Il semble que, presque chaque match, ses tirs ratent la cible. D’autres soirs, des lancers qui autrefois auraient déjoué n’importe quel gardien se transforment en arrêts de routine.

Alors que les Leafs traversent l’une des pires saisons de leur histoire, Kessel a de plus en plus de difficulté à contenir sa frustration, comme on l’a vu cette semaine lorsqu’il a vigoureusement pris la défense de son capitaine Dion Phaneuf.

Mais qu’est-ce qui a poussé le talentueux attaquant à faire une autre sortie controversée dans le plus gros marché de hockey de la planète?

Kessel n’a pas voulu élaborer vendredi lors de l’entraînement des siens, au lendemain d’une autre défaite, 4-2 face aux Blues de St.Louis.

Ce qui est évident par contre, c’est que la frustration a également gagné les partisans et les médias couvrant les activités de l’équipe, ce qui est particulièrement difficile pour l’Américain, qui écoule la deuxième année d’un contrat de huit ans et 64 millions $.

«C’était une grosse affaire pour lui (de défendre Phaneuf), a soutenu son entraîneur Peter Horachek. On peut regarder cela de deux façons. Aurait-il dû le faire ou non? Ce que je retiens, c’est qu’il s’est levé pour son capitaine et pour un coéquipier.»

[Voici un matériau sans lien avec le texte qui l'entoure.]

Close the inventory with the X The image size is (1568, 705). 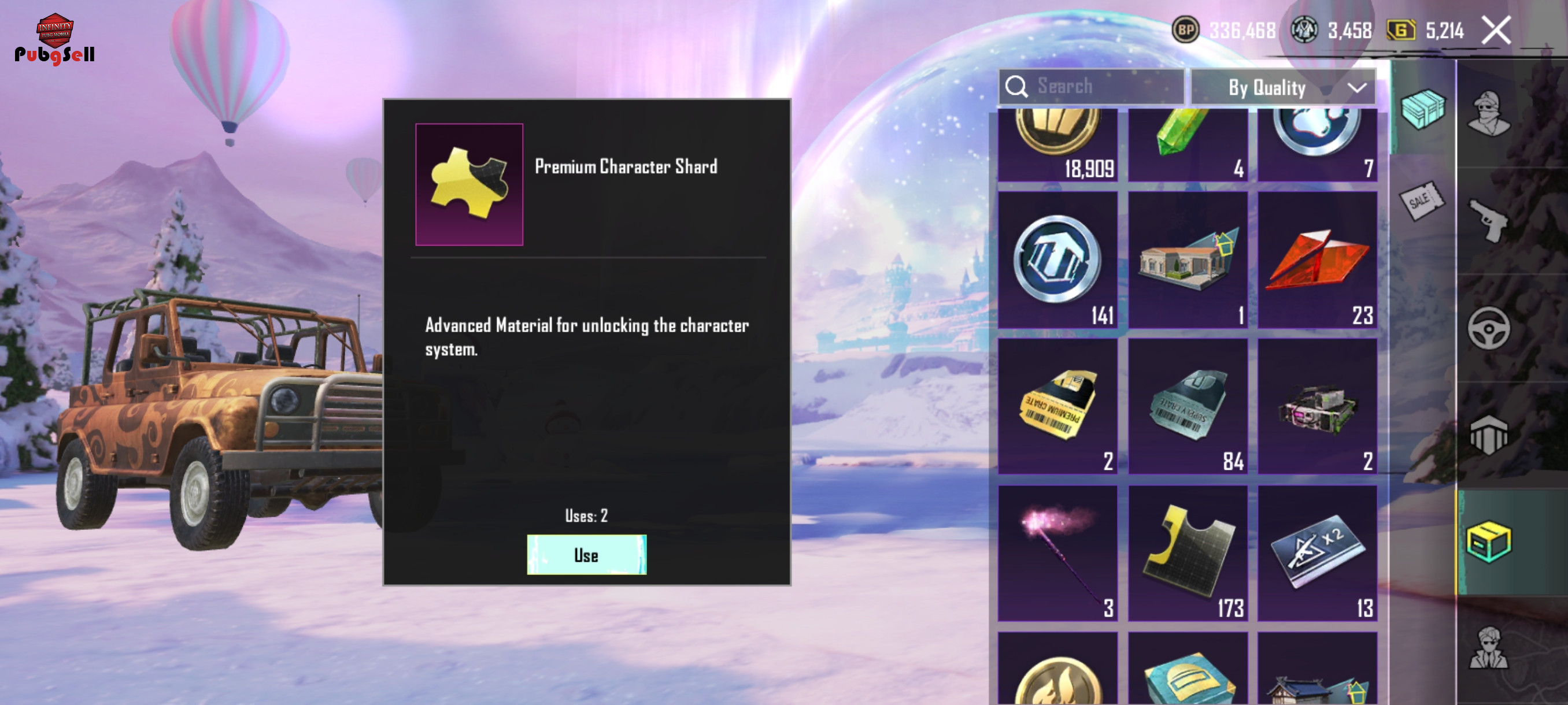pos(1496,30)
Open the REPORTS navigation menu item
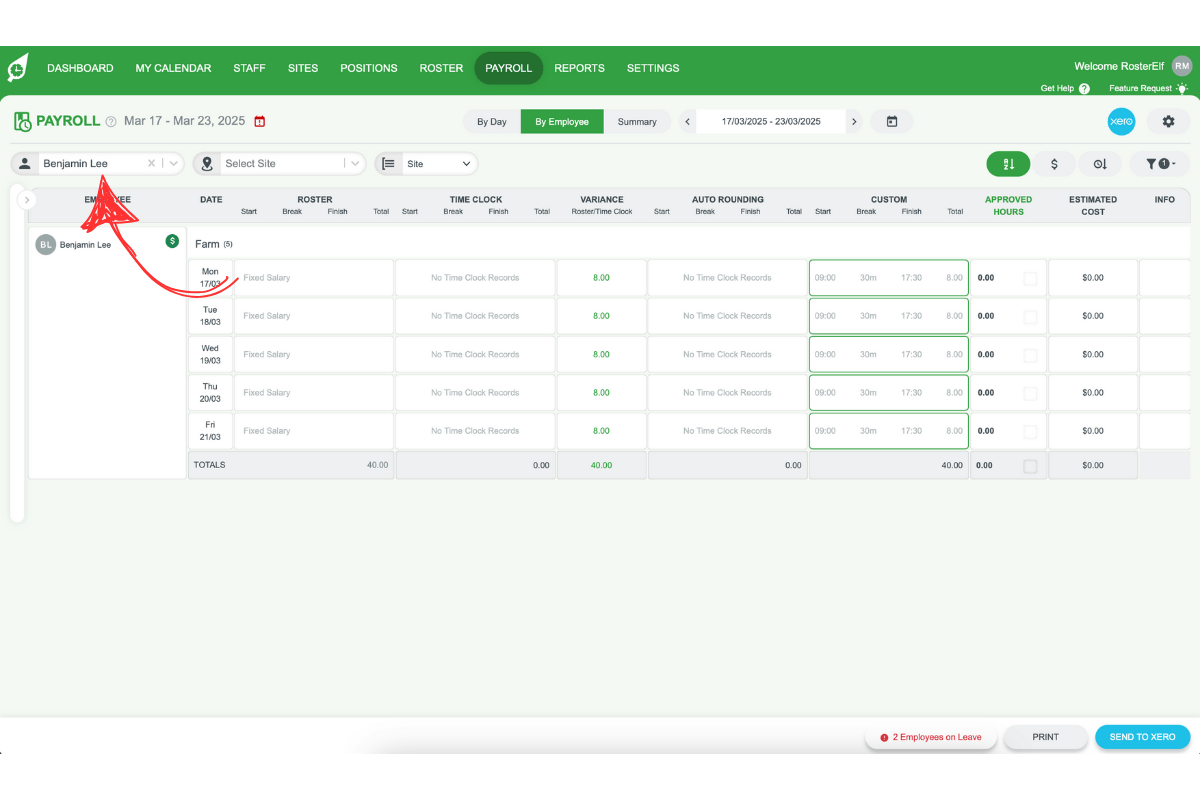Screen dimensions: 1200x800 [x=579, y=68]
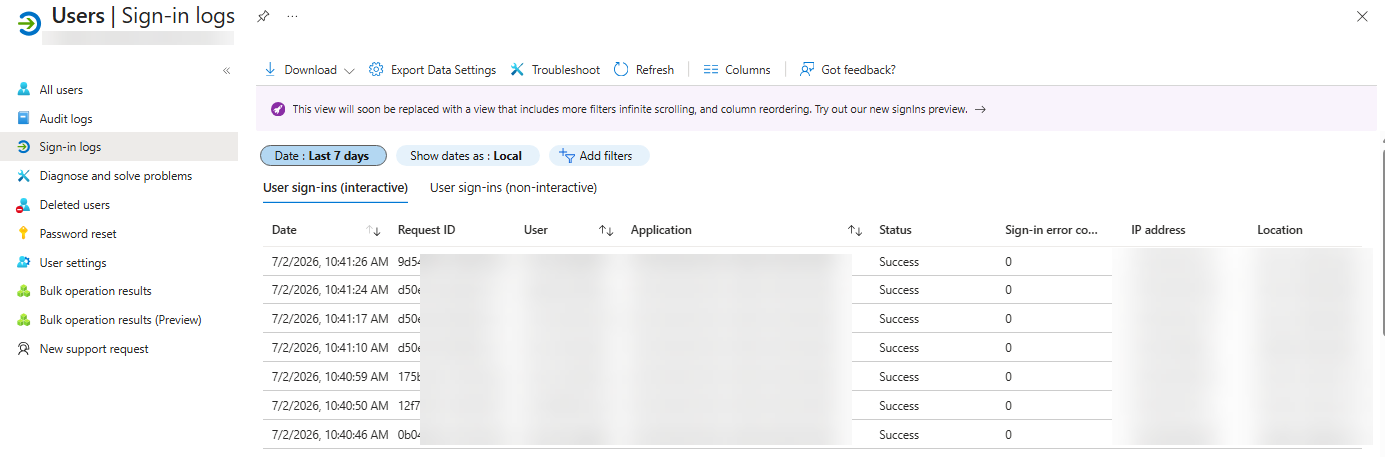Open Export Data Settings gear

[376, 69]
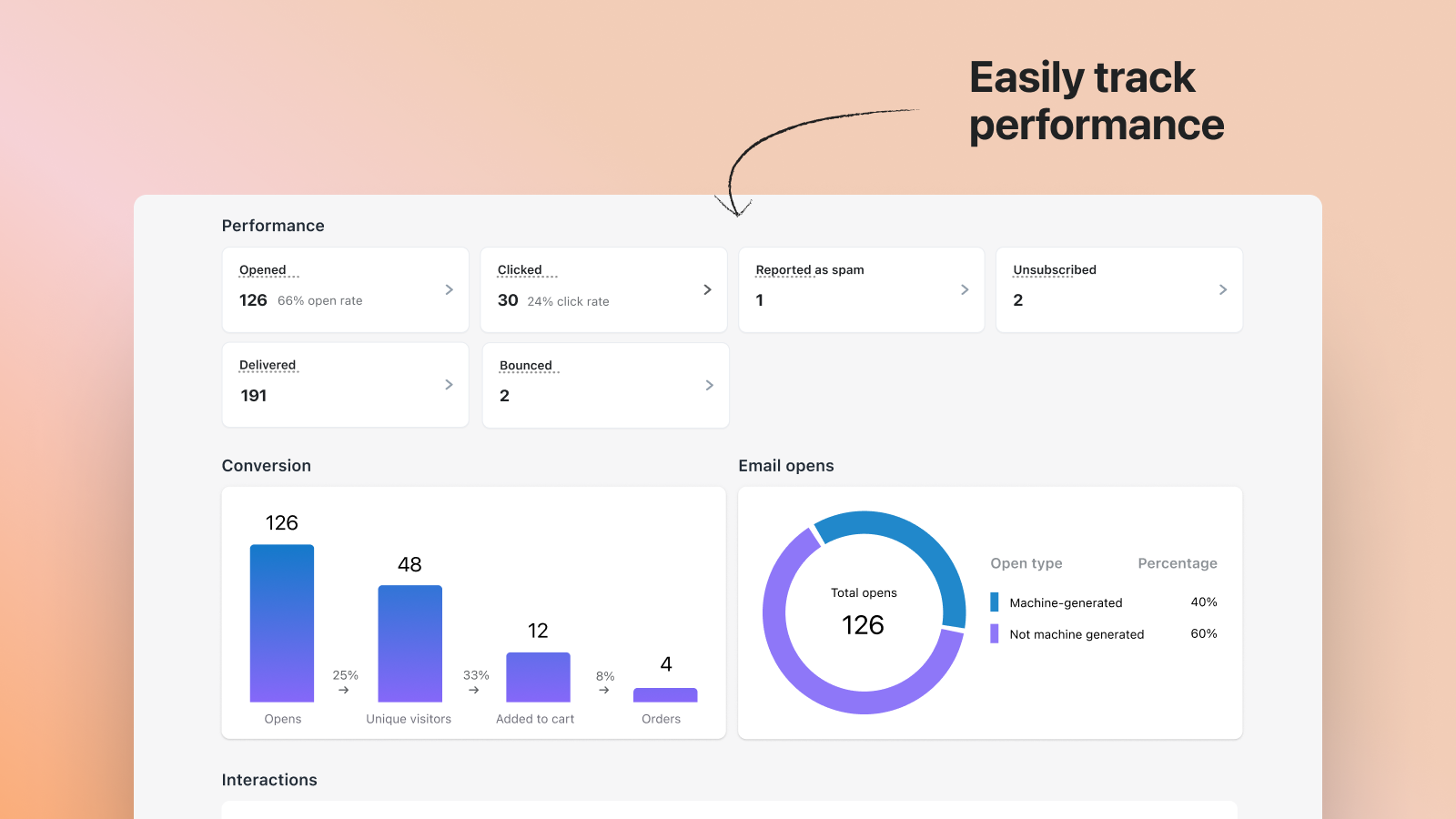Select the Orders bar
The height and width of the screenshot is (819, 1456).
pyautogui.click(x=665, y=695)
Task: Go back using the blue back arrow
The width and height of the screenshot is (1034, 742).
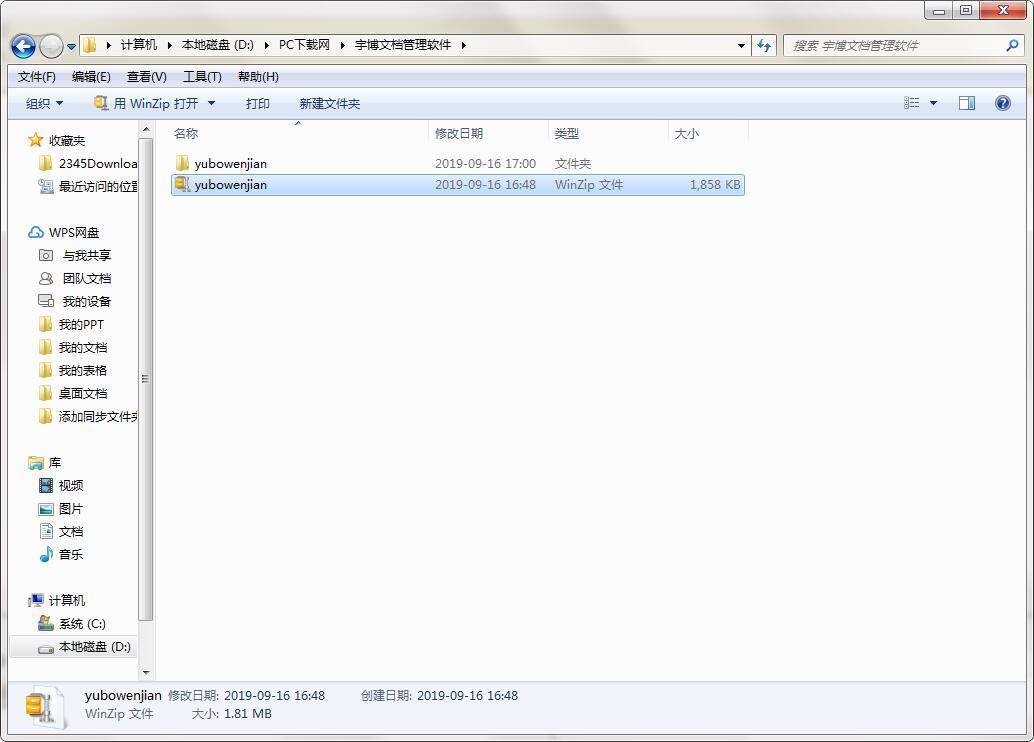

Toronto n’est pas une ville facile pour les joueurs de hockey et l’horrible saison des Leafs n’a rien fait pour adoucir les choses. Kessel n’est pas imperméable à ce climat toxique.

«Dans ce marché, toute controverse fait boule de neige, que ce soit positif ou négatif, a commenté le défenseur des Blues Carl Gunnarsson, qui a évolué dans la Ville Reine pendant cinq saisons. Lorsque les résultats sur la glace ne sont pas bons, il est facile de pointer les joueurs du doigt. Cela ne fait qu’empirer les choses.»

S’il ne peut pas être tenu responsable pour l’ensemble des déboires des Leafs, Kessel, en tant que joueur le mieux payé et meilleur compteur de l’équipe, doit assumer quelques responsabilités.

Avec seulement trois buts en 15 matchs, il ne répond certainement pas aux attentes placées en lui. Avec seulement 23 filets en 65 rencontres, il devra augmenter la cadence pour atteindre les 32 buts, son plus faible total en carrière sur une saison de 82 parties.

«J’ai eu mes chances, a avoué le numéro 81. Mais en ce moment, rien ne fonctionne, pas de rebonds ou de déviations. Parfois, on a besoin d’un peu chance. Ces derniers temps, rien ne marche.»